- **EXERCISE AIM**
Please transcribe the lines below exactly, and leave every image behind.

- **DATASET RECORDS**

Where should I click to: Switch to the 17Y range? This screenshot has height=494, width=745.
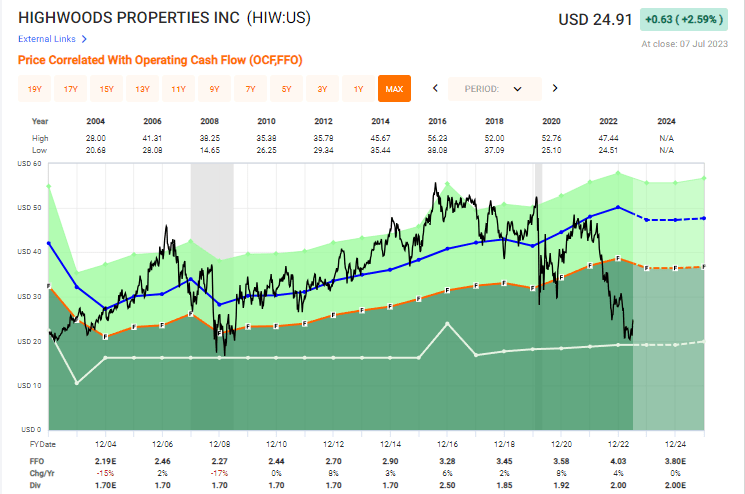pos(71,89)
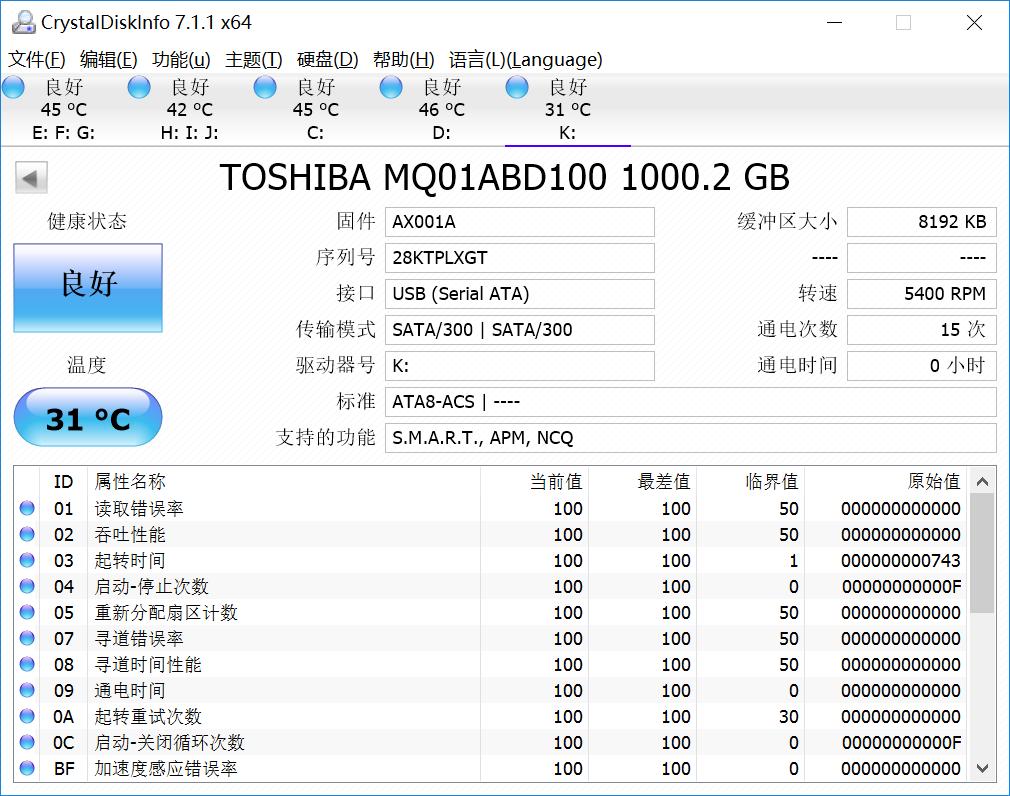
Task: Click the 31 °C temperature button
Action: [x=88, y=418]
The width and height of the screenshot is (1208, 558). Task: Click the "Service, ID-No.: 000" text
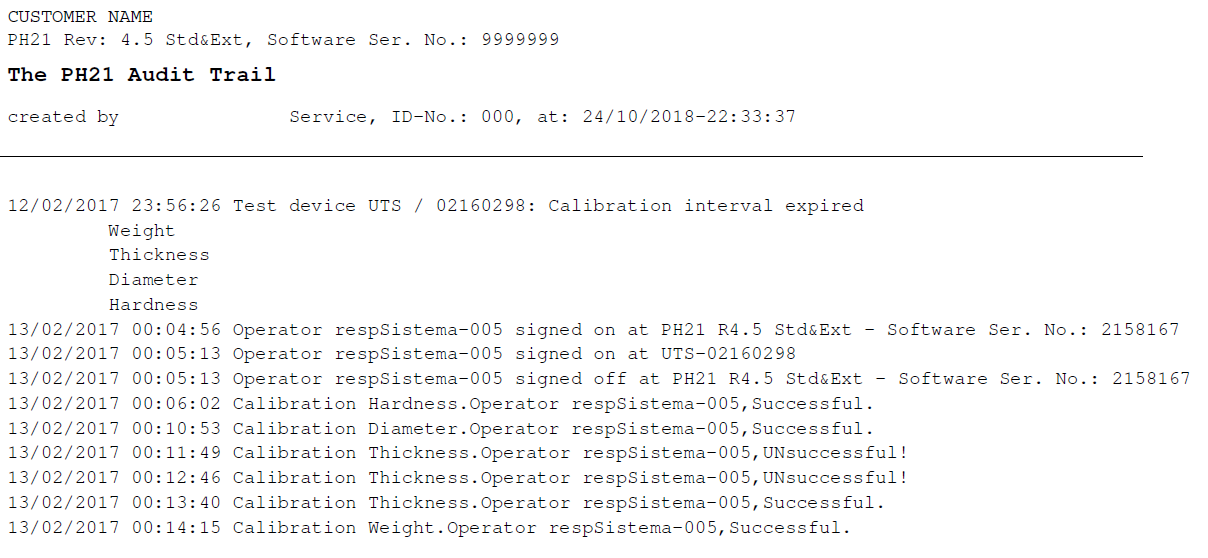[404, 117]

- **WRITTEN SOLUTION**
Where should I click to: Switch to the 17Y range? This screenshot has height=494, width=745.
pos(71,89)
Task: Click the 31 °C temperature button
Action: [x=88, y=418]
The width and height of the screenshot is (1208, 558). Task: Click the "Service, ID-No.: 000" text
[404, 117]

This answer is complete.